OBR downgrades UK growth prospects as higher interest rates bite
The Office for Budget Responsibility (OBR) has slashed its growth forecasts for the UK economy over the next couple of years as higher interest rates bite.
In its latest Economic and Fiscal Outlook, the independent fiscal watchdog forecast that the UK economy would grow just 0.7 per cent next year before picking up to 1.4 per cent in 2025.
At its last forecasts in March, the OBR predicted that the UK would grow 1.8 per cent next year and 2.5 per cent in 2025.
After 2025, growth rises to 1.9 per cent in 2026, two per cent in 2027 and 1.7 per cent in 2028, both lower than the OBR’s March forecasts.
OBR forecasts for UK growth
2023 | 2024 | 2025 | 2026 | 2027 | 2028 | |
OBR November forecast | 0.6 | 0.7 | 1.4 | 1.9 | 2 | 1.7 |
OBR March forecast | -0.2 | 1.8 | 2.5 | 2.1 | 1.9 | – |
Bank of England | 0.5 | 0.1 | 0.2 | 0.8 | – | – |
The downgrades reflect higher rate expectations for the coming years than when the OBR’s last forecasts were made in March. Back then, it thought that rates would peak at four per cent but the benchmark Bank Rate currently stands at 5.25 per cent.
It also reflects a higher starting point for the UK economy after the Office for National Statistics (ONS) made significant revisions to its assessment of the economy’s performance since the pandemic.
The expectation of higher interest rates comes as inflation is expected to remain more persistent than previously thought, not returning to its two per cent target until the first half of 2025. This was “more than a year later” than forecast in March, the OBR noted.
However, domestically driven inflation will also boost nominal tax revenues, which helps ensure the Chancellor meets his target of getting debt falling as a share of GDP in the fifth year of the forecast.
“More persistent, domestically generated inflation coupled with frozen tax thresholds raises premeasures receipts by £59.0bn by 2027-28, with just over half coming from higher income tax and NICs receipts,” the OBR said.
Combined with the Chancellor’s suggestion that departmental spending will remain largely unchanged despite the impact of inflation, higher tax revenue will reduce borrowing by £27bn in 2027-28 compared to the OBR’s March forecast.
The better-than-expected borrowing picture gave Hunt the fiscal space to deliver tax cuts for both businesses and individuals in the Autumn Statement.
The Chancellor cut National Insurance by two percentage points and made the full expensing of capital investment permanent, measures which cost almost exactly what the OBR had forecast the Chancellor had gained from the boost in tax receipts.

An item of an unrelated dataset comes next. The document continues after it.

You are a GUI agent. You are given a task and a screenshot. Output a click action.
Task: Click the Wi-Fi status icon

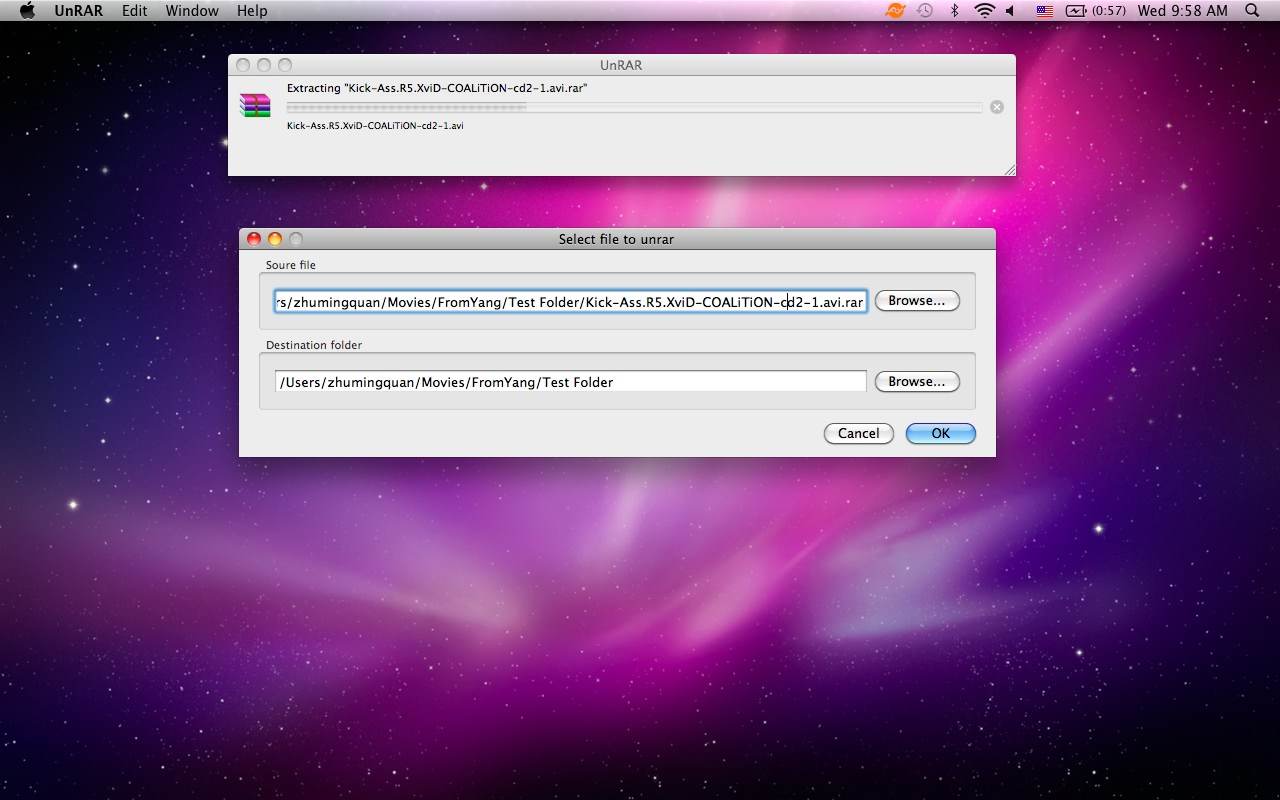click(984, 11)

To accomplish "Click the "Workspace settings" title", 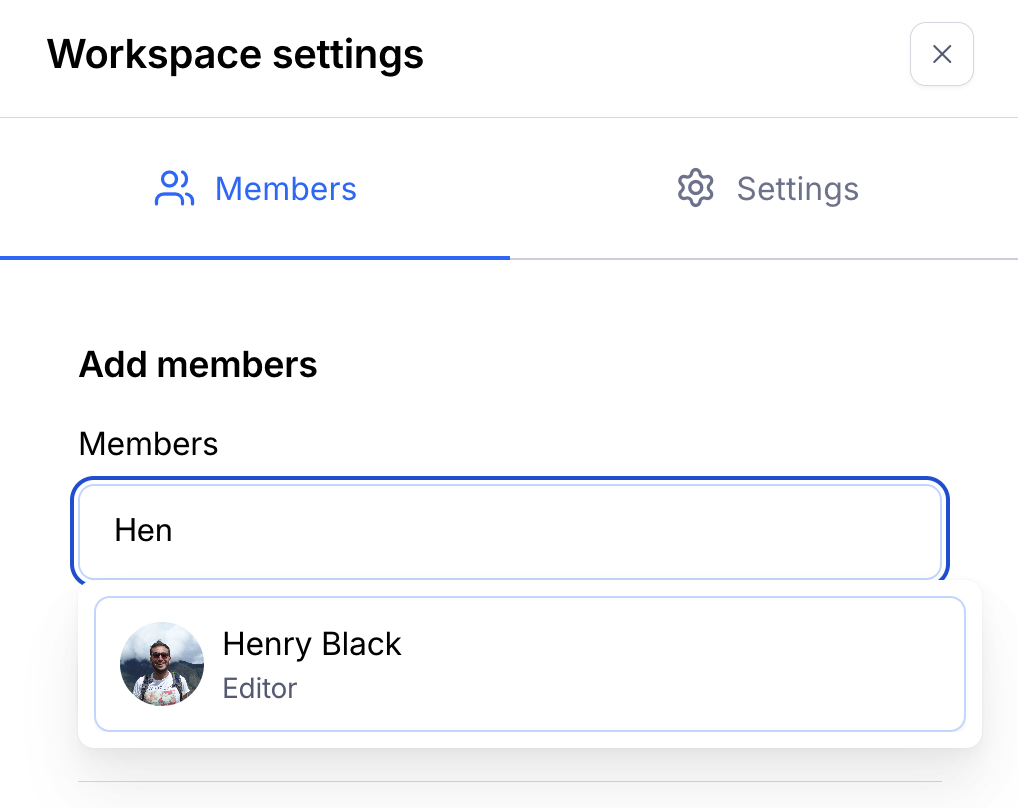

“Higher inflation has given him some extra tax receipts in the form of fiscal drag and he’s given it back to people in the form of a rate cut,” Richard Hughes, chair of the OBR commented.
The OBR forecast the announce measures provide a “modest boost to output of 0.3 per cent in 5 years,” although the full impact of the measures will not have filtered through by the end of the forecast period.
Even after the impact of the measures were taken into account, the Chancellor maintained £13bn in fiscal headroom – more than double the leeway he was afforded in March.